For X-risk reduction (well, direct work at least), it’s much less important than in other EA stuff, because there’s not as many ways for these situations to come up, because anyone who groks (near-term) X-risk knows it’s in their own greater interest to increase progress on the solution rather than recieve the recognition.
For other areas though, personal and altruistic interests aren’t aligned and so these situations are gonna come up.
I personally wouldn’t call anyone “bad”, it’s an unhealthy way to think. I prefer people be honest about their motivations, and big respect to you for doing so.

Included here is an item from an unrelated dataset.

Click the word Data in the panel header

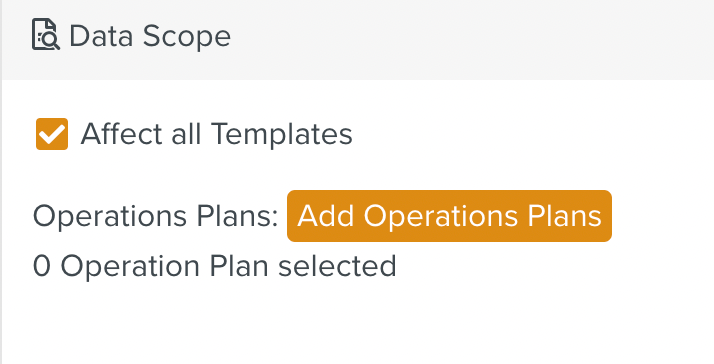(x=102, y=36)
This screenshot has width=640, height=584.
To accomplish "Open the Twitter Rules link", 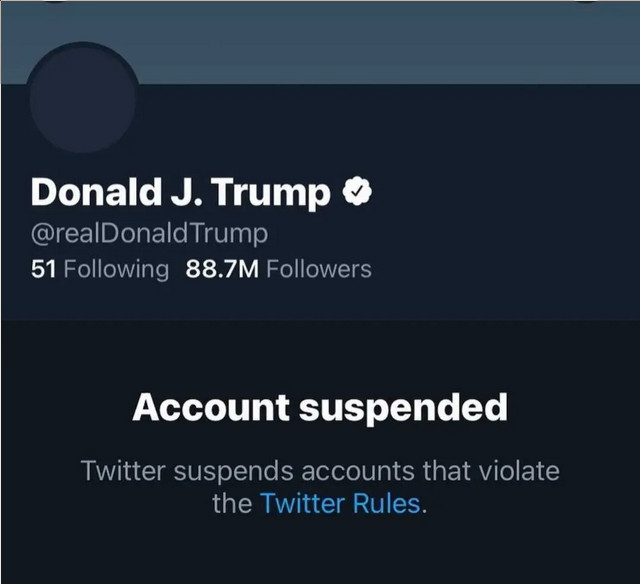I will (340, 503).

I agree that high-trust networks are valuable (and therefore important to build or preserve). However, I think that trustworthiness is quite disconnected to how people think of their life goals (whether they’re utilitarian/altruistic or self-oriented). Instead, I think the way to build high-trust networks is by getting to know people well and paying attention to the specifics.

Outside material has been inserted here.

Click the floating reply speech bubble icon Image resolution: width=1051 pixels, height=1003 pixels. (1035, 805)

For instance, we can envision”selfish” people who are nice to others but utilitarians who want to sabotage others over TAI timeline disagreements or disagreements about population ethics. Similarly, we can envision “selfish” people who are transparent about their motivations, aware of their weaknesses, etc., but utilitarians who are deluded. (E.g., a utilitarian may keep a project idea secret because it doesn’t even occur to them that others might be a better fit – they may think they excel at everything and lack trust in others / not want them to have influence.)
I think it’s bad to have social norms that punish people who admit they have self-oriented goals. I think this implicitly reinforces a culture where claiming to be fully utilitarian gives you a trustworthiness benefit – but that’s the type of thing that “bad actors” would exploit.
Huh. If I had a bright idea for AI Safety, I’d share it and expect to get status/credit for doing so.
The idea of hiding any bright alignment research ideas I came up with didn’t occur to me.
I’m under the impression that because of common sense morals (i.e. I wouldn’t deliberately sabotage to get the chance to play hero), selfishly motivated EAs like me don’t behave particularly different in common scenarios.
There are scenarios where my selfishness will be highlighted, but they’re very, very narrow states and unlikely to materialise in the real world (highly contrived and only in thought experiment land). In the real world, I don’t expect it to be relevant. Ditto for concerns about superrational behaviour. The kind of superrational coordination that’s possible for purely motivated EAs but isn’t possible with me is behaviour I don’t expect to actually manifest in the real world.
Yeah the example above with choosing to not get promoted or not recieve funding is a more realistic scenario.
I agree these situations are somewhat rare in practice.
Re. AI Safety, my point was that these situations are especially rare there (among people who agree it’s a problem, which is about states of knowledge anyway, not about goals)
Thanks for this post, I think it’s a good discussion.